Print the data below exactly, but only the lines from the one containing "Task: Toggle the" down to the one containing "720x525 pixels.", inclusive.

▶ DATASET RECORDS:
━━━━

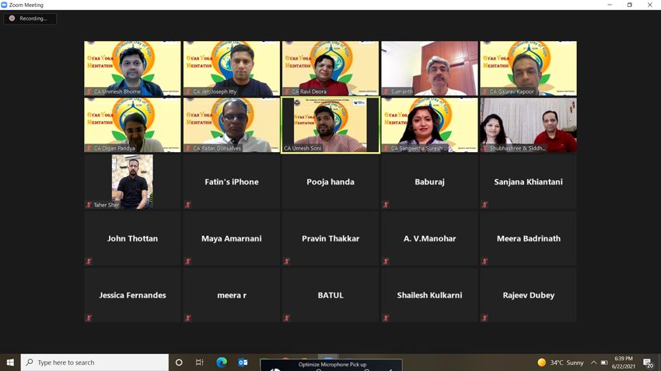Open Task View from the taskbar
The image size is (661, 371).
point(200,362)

━━━━

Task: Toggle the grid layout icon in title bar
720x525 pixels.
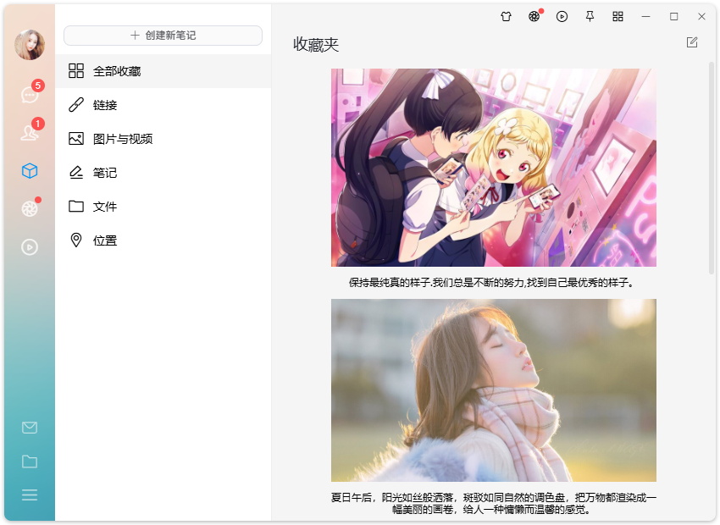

━━━━

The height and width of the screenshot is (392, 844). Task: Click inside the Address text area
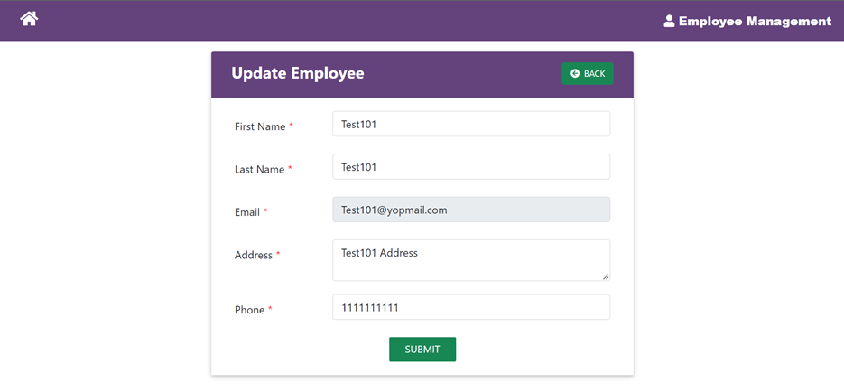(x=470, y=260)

━━━━

▶ EXERCISE ANSWER:
Task: Toggle the grid layout icon in title bar
720x525 pixels.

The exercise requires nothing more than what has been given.